Google has made changes to improve its advertiser experience and brought Froogle into the search mix. It also lined up some new high-profile distributors, with Newsweek, and The Economist now displaying AdWords.

The AdWords interface update offers new reporting on keyword performance, a cleaner and more user-friendly design of the billing summary, and auto-optimization, so that better-performing ads are shown more often. The changes were implemented in response to advertiser feedback, according to the company.

While Google got top customer satisfaction ratings in a recent Jupiter Research analysis of the top search engines for advertisers, its usability has come in for criticism. According to Jupiter, which shares a corporate parent with this publication, Overture’s feature set is much better, and, because Google uses both click-through rates and cost-per-click to organize paid listings, marketers have less control over where their ads appear. On top of all that, the research firm said, the company’s customer service can’t keep up with its growth.

Google has also revamped the look of its Froogle shopping engine, which the company emphasizes is still in beta. The site’s grid comparisons are larger and appear more organized, and the company has reportedly fixed problems with its price sort function.

In a move to give more visibility to Froogle, which launched during the 2002 holiday shopping season, Google has added Froogle listings to its regular search results. When a user searches for something that appears to be a commercial product, Google pulls information from Froogle and places it above the main listings on the results page.

The product links that appear at the top of results are the top three “natural” results on the Froogle search, that is, free listings chosen and sorted by relevance. Google’s AdWords appear on the right hand side of results, just as they do on the main site.

“The intention with Froogle all along was to make Google a better source of information on products, especially products to buy,” said Google’s senior research scientist Craig Nevill-Manning, the technical lead on Froogle. “So we show [Froogle listings on Google] when we’re reasonably sure someone is looking for something to purchase.” He said Froogle uses the same page ranking system as Google. “It’s a slightly more specialized version of Google.” Froogle tries to accommodate the way people search when they’re shopping, he said, when they want to see product images and compare prices.

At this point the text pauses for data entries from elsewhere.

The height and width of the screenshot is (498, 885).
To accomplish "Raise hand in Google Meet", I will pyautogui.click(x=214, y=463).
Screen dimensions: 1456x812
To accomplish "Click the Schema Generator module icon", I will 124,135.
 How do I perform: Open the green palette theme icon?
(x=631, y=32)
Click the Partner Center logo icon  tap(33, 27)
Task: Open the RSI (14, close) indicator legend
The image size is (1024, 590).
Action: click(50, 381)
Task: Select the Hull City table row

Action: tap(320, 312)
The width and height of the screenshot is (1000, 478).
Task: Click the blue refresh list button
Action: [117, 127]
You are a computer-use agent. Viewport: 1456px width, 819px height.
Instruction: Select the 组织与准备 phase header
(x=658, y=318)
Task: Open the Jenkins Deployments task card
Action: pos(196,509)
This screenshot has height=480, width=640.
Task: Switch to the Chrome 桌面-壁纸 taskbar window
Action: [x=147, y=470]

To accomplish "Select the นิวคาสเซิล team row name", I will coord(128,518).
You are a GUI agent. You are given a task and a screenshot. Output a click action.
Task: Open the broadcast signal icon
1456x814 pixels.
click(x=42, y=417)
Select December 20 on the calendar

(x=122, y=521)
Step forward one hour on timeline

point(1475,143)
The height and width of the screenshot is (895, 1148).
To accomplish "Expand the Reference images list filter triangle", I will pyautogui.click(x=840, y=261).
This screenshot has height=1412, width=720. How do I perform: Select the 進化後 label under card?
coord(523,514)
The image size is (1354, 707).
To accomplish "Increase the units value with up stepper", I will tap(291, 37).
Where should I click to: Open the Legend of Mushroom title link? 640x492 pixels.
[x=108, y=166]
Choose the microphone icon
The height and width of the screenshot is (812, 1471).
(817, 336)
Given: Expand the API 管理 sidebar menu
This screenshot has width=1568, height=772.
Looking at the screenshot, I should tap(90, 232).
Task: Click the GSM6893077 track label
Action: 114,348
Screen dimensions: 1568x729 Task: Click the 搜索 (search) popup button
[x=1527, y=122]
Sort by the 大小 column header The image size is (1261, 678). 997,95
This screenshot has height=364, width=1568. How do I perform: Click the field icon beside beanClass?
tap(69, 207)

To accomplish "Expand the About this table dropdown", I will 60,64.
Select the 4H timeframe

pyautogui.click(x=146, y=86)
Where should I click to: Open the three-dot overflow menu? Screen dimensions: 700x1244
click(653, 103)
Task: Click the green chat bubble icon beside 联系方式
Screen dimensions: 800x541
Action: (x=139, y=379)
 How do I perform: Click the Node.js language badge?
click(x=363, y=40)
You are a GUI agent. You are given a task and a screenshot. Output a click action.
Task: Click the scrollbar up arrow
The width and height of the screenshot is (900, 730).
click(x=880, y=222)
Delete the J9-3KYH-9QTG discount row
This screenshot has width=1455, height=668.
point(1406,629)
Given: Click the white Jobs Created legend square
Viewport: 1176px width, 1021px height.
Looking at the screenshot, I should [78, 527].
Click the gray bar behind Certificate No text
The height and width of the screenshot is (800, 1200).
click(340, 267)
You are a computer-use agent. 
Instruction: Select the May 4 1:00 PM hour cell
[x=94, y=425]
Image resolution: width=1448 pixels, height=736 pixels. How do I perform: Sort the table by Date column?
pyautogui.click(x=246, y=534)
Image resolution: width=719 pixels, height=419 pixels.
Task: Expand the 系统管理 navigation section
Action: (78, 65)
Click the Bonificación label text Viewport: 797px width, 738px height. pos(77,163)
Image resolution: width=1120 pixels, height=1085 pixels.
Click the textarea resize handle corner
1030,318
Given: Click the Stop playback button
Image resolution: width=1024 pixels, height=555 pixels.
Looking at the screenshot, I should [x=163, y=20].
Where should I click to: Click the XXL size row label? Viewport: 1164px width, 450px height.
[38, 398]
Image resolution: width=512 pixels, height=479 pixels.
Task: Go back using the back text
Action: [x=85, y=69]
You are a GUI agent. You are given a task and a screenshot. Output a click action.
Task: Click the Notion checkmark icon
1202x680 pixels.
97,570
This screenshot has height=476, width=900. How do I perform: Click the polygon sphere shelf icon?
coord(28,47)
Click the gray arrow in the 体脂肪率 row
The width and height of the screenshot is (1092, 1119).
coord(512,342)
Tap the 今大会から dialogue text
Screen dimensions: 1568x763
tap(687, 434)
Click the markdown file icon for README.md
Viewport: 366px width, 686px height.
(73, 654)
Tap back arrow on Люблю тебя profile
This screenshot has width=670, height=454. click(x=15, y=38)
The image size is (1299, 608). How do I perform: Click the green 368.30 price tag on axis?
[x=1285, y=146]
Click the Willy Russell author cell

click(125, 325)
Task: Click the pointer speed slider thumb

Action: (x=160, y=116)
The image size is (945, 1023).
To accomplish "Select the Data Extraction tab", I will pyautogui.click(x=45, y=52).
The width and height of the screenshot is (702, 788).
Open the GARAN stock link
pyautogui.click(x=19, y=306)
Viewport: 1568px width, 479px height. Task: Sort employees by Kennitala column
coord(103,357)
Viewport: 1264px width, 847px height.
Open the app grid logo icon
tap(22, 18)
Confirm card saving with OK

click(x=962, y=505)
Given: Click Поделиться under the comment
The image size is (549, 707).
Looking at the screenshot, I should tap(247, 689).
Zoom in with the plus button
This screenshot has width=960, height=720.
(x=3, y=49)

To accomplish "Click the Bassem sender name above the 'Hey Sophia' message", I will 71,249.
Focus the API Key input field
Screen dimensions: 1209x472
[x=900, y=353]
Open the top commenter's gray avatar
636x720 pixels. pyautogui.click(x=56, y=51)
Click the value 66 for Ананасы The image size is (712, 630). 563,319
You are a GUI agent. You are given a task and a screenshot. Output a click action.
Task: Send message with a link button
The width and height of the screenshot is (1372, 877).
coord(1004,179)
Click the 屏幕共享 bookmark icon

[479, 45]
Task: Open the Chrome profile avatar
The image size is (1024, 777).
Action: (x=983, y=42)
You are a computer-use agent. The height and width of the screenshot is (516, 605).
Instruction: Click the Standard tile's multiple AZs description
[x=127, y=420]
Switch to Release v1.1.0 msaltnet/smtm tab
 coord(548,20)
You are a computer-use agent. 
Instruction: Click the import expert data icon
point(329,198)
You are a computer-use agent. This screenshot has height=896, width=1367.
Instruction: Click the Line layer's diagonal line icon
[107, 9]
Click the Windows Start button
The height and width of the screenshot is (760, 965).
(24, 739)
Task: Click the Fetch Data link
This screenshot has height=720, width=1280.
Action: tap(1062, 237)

The strategy is very similar to what Google has done to drive traffic to its Google News product, but in this case the links include a product description, a price, and the name of the store. Clicking on a link takes users directly to the product page on a merchant’s site. Google has also added a link that invites users to try their search on Froogle.

Nevill-Manning said that merchants that pay for the top sponsored listings on searches shouldn’t be annoyed that now other merchants’ listings appear right below theirs at no cost. “If they’re selling things online, they should make sure they’re on Froogle,” he said. “They should see it as the opportunity to get free traffic as well as paid traffic.” He said that giving users the best search results possible — including free merchant listings — ultimately benefits all merchants. “In the long run,” he said, “we’re likely to attract more people wanting to buy things on Google.”